■ Source data:
# # # #

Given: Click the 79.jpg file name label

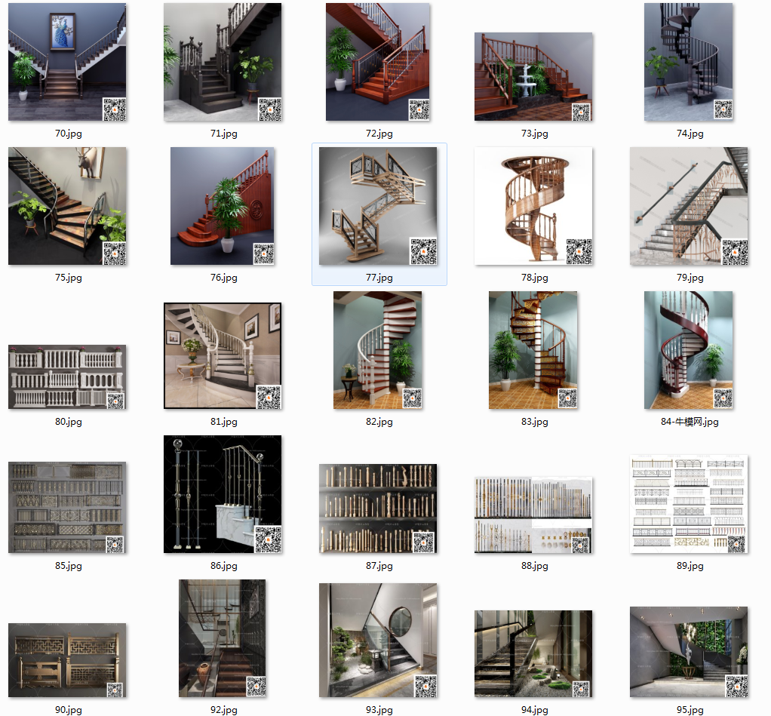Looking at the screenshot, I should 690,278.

# # # #

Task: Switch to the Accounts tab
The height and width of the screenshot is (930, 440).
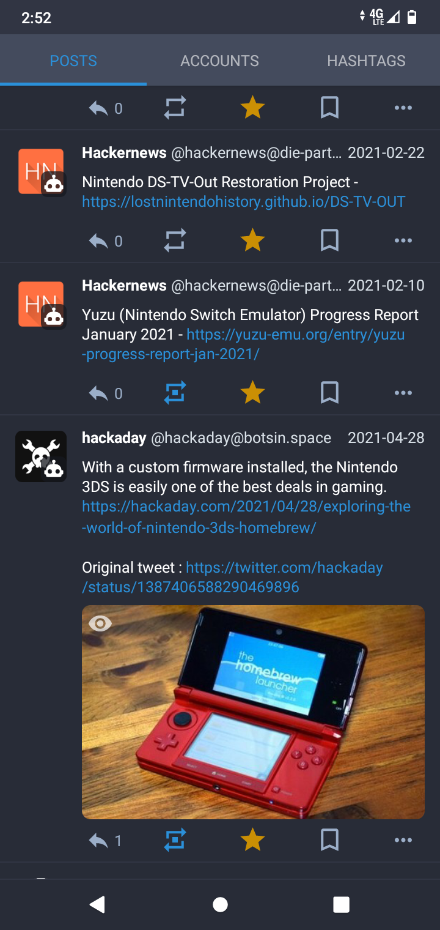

# # # #

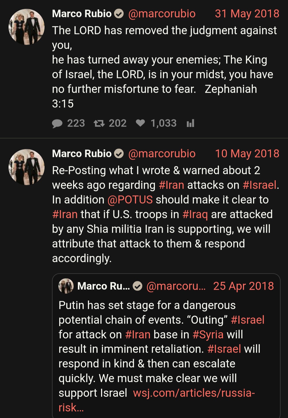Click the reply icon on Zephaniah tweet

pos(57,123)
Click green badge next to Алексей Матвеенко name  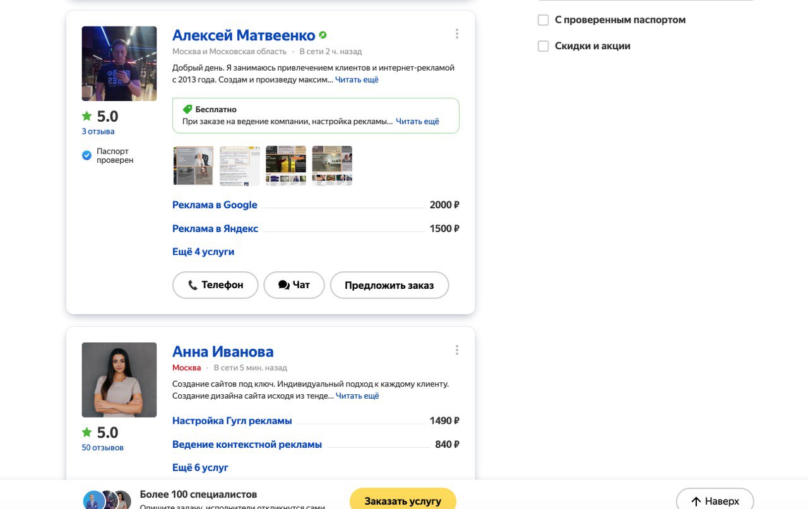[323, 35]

# # # #

■ Exercise details:
Extract from the records above the lines from the one containing "Task: Switch to the Accounts tab" to the one containing "The height and", both lines included, exactly as they appear and with nothing else.

■ Answer space:
Task: Switch to the Accounts tab
The height and width of the screenshot is (930, 440).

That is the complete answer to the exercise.